[start of TEXT EXCERPT]
Reminder Notice - ADD/CVD Bond Underwriting Guidelines Have Been Updated
May 30, 2008
For some time, antidumping duty (ADD) and
countervailing duty (CVD) claims have been the most
significant cause of losses paid by surety companies.
While single transaction bonds (STBs) for pre-order
entries continue to contribute to the problem, higher
rate determinations at liquidation on post-order
entries also result in hefty losses for unpaid
supplemental duty claims under both single and
continuous bonds. This situation has been further
exacerbated by the proliferation of imports in recent
years from non-market economies such as China. It
is now not unusual to see ADD rates in excess of
100% by the time entries for such goods are
liquidated.
[end of TEXT EXCERPT]
WRITTEN REQUEST 1
Shorten the paragraph of the bond underwriting notice that begins "For some time, antidumping duty," keeping its main facts.
[start of EXTRACTED DATA]
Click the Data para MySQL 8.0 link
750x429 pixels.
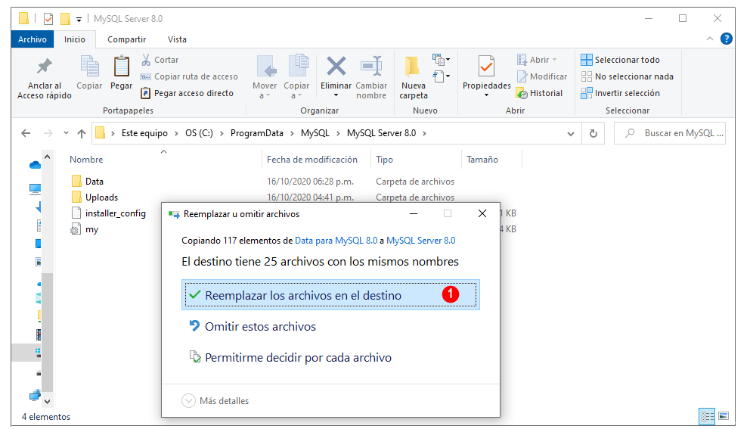tap(336, 241)
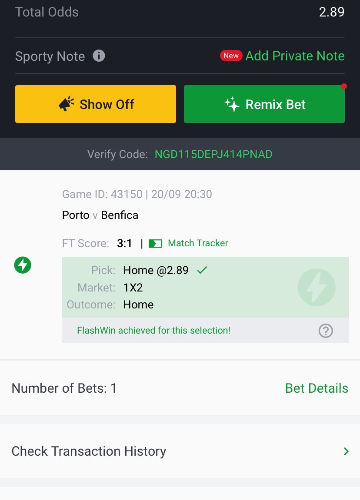Tap the sparkle icon on Remix Bet

click(x=232, y=104)
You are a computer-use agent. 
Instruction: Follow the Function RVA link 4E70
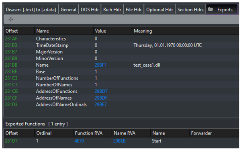pos(79,141)
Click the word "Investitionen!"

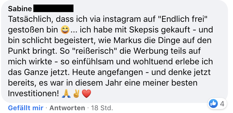click(x=33, y=94)

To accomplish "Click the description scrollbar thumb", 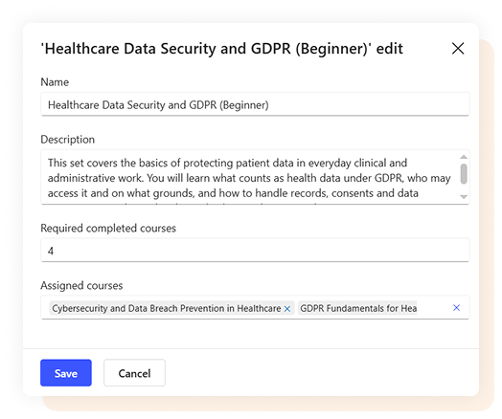I will pyautogui.click(x=464, y=174).
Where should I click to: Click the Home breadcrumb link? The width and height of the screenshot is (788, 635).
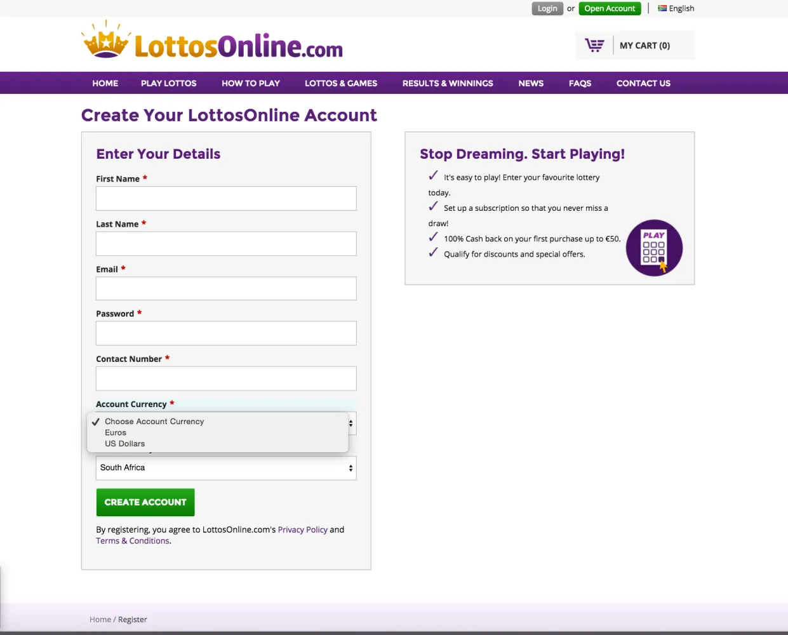click(x=100, y=620)
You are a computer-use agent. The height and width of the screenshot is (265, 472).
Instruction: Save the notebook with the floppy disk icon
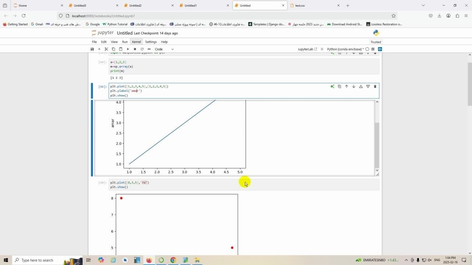pos(92,49)
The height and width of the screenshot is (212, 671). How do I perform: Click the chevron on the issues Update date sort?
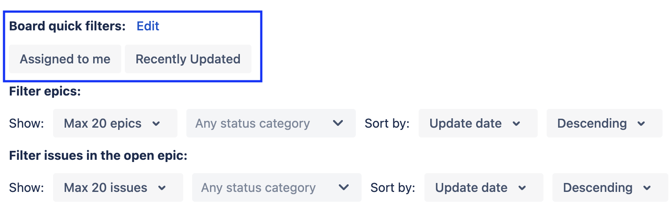point(522,188)
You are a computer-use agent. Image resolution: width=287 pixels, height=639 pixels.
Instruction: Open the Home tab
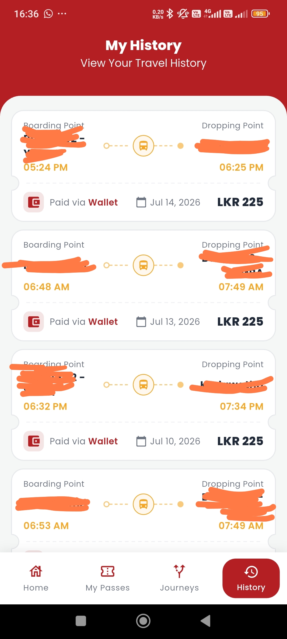click(36, 578)
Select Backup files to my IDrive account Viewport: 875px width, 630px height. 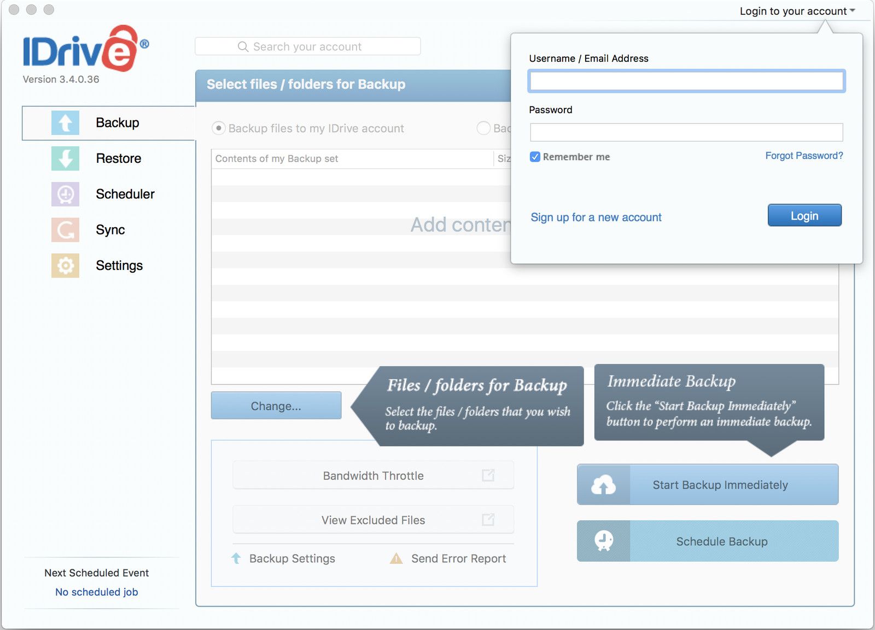tap(219, 128)
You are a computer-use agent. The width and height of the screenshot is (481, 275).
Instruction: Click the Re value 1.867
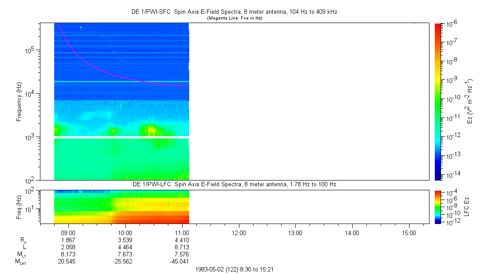point(68,240)
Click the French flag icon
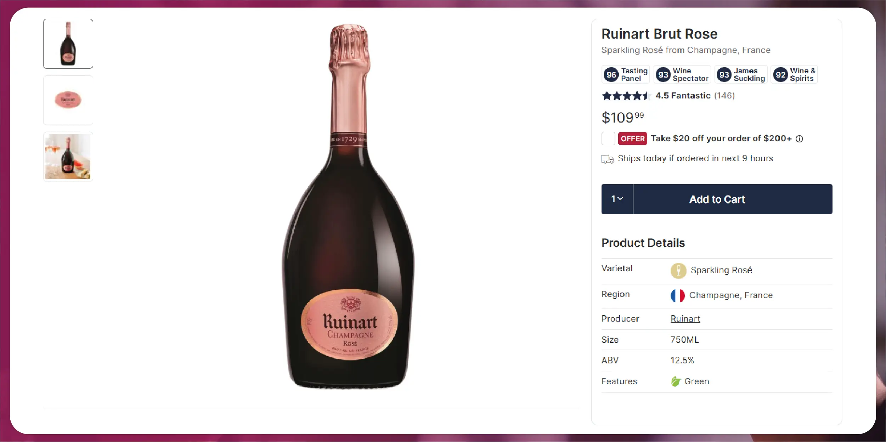 point(677,295)
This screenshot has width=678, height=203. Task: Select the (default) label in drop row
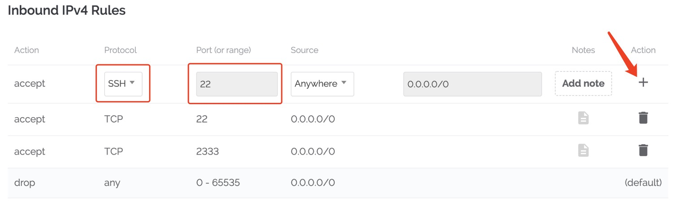click(643, 182)
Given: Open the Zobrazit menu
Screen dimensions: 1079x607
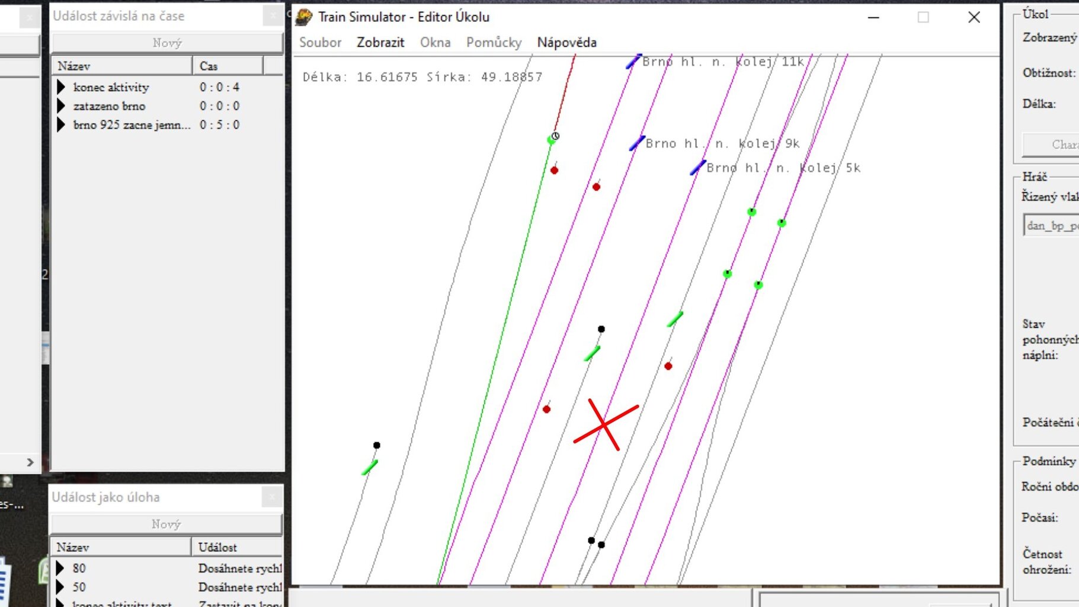Looking at the screenshot, I should [380, 43].
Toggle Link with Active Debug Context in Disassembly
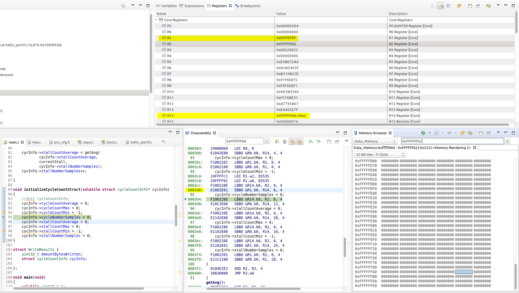This screenshot has width=519, height=293. point(292,141)
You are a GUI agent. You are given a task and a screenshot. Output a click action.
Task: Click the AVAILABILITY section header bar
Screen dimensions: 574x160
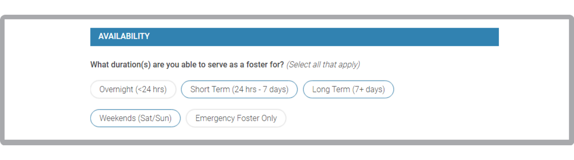tap(294, 37)
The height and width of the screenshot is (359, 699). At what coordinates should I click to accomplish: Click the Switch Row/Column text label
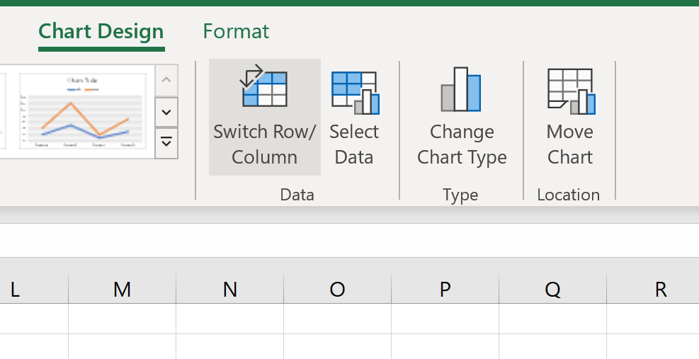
[end of EXTRACTED DATA]
WRITTEN REQUEST 2
Repeat lines of the records word for word, beginning at the line that contains "This screenshot has width=678, height=203." and continuing through the end of the records. Leave the pictures out.

WORKED SOLUTION 1
Antidumping duty (ADD) and countervailing duty (CVD) claims have long been the biggest source of losses paid by surety companies. Single transaction bonds for pre-order entries still add to the problem. Higher rates set at liquidation on post-order entries also cause heavy losses from unpaid supplemental duty claims under both single and continuous bonds. The growth of imports from non-market economies such as China has made this worse, and ADD rates above 100% at liquidation are now common for such goods.

WORKED SOLUTION 2
This screenshot has width=678, height=203. Task: Select the (default) label in drop row
click(643, 182)
Given: Open the Zobrazit menu
Screen dimensions: 1079x607
Looking at the screenshot, I should [380, 43].
Toggle Link with Active Debug Context in Disassembly
This screenshot has width=519, height=293. point(292,141)
You are a GUI agent. You are given a task and a screenshot. Output a click action.
Task: Click the AVAILABILITY section header bar
Screen dimensions: 574x160
tap(294, 37)
The height and width of the screenshot is (359, 699). At what coordinates should I click to accomplish: Click the Switch Row/Column text label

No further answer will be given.